▸ What the task requires:
Work through the records that follow and return each line containing the word "computer".

▸ Stored data entries:
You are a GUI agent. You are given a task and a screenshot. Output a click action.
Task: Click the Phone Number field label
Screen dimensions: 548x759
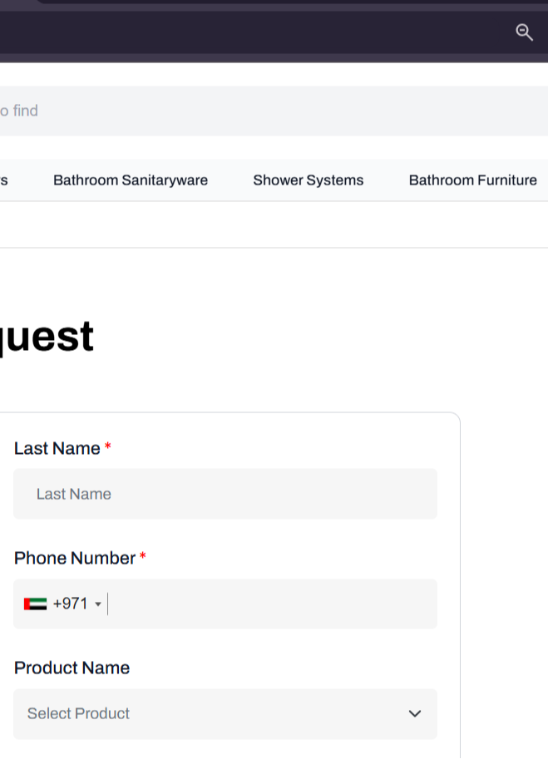pyautogui.click(x=75, y=558)
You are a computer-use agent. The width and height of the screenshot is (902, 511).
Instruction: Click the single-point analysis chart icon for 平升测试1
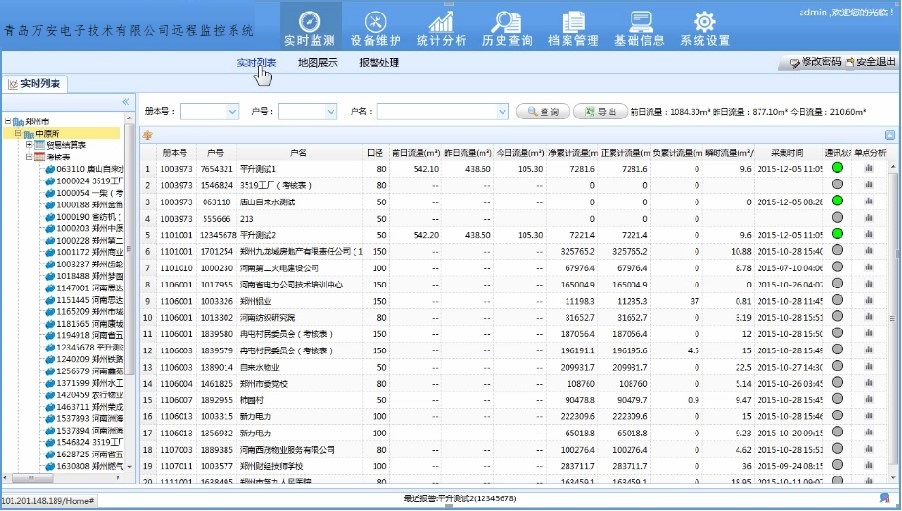(869, 169)
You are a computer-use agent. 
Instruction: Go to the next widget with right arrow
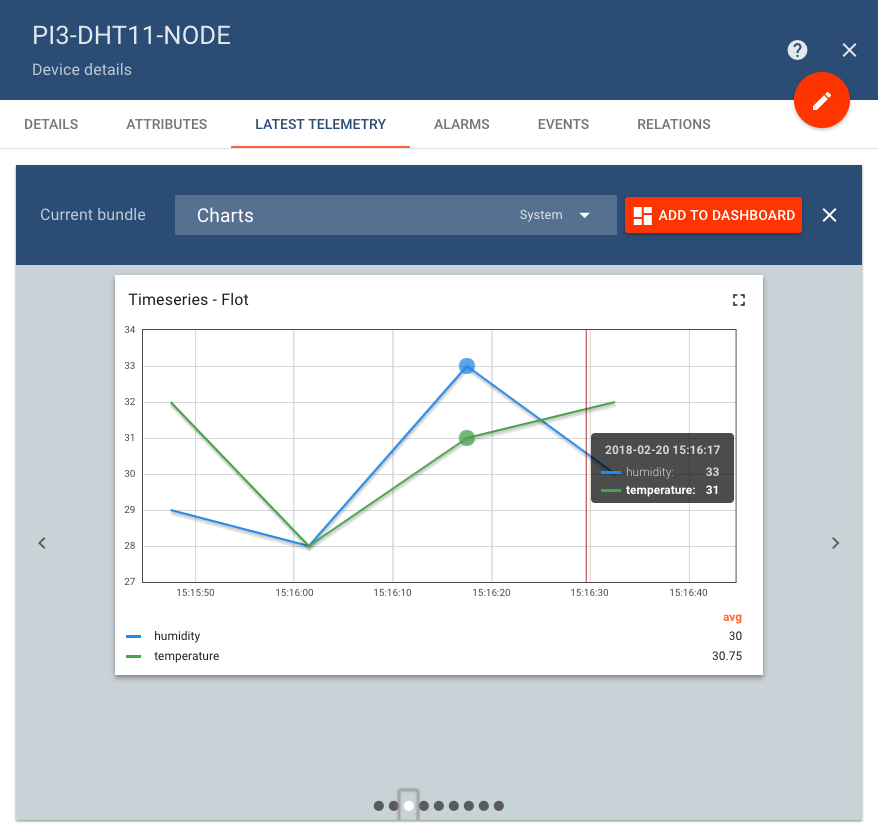pos(835,543)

▸ Solution below:
You are a computer-use agent. The width and height of the screenshot is (902, 511).
You are a computer-use agent. 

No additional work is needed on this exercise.